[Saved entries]

=== Begin Enclosure ===

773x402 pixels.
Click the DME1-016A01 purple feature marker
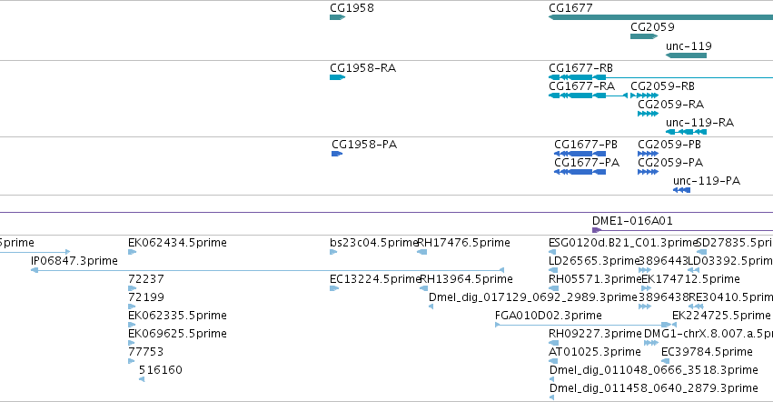597,230
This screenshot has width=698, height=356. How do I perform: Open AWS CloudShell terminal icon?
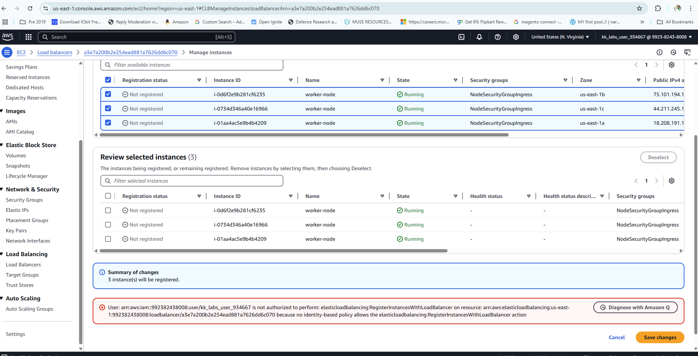pos(461,37)
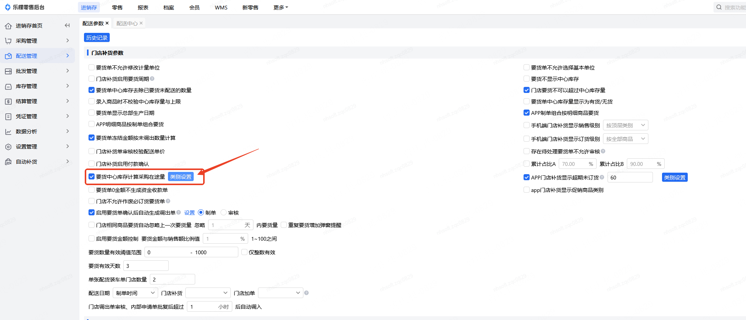The height and width of the screenshot is (320, 746).
Task: Click the search magnifier icon
Action: point(719,7)
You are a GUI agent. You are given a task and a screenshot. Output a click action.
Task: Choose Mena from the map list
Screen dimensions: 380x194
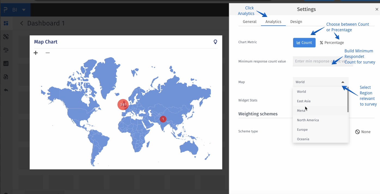click(301, 110)
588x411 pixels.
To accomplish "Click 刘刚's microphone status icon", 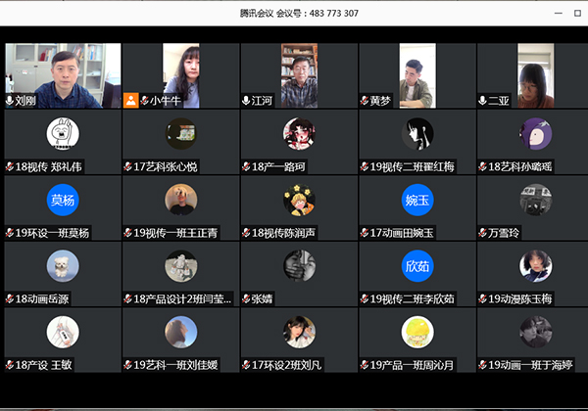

=== End Enclosure ===

__WORK TASK__. Transcribe the data exactly and leave no picture in the copy.

__ANSWER SECTION__.
773x402 pixels.
Click the DME1-016A01 purple feature marker
597,230
This screenshot has width=698, height=356. How do I perform: Open AWS CloudShell terminal icon?
pos(461,37)
The height and width of the screenshot is (320, 746).
Task: Click the search magnifier icon
Action: point(719,7)
You are a GUI agent. You are given a task and a screenshot. Output a click action.
Task: Choose Mena from the map list
Screen dimensions: 380x194
click(301, 110)
588x411 pixels.
To accomplish "Click 刘刚's microphone status icon", 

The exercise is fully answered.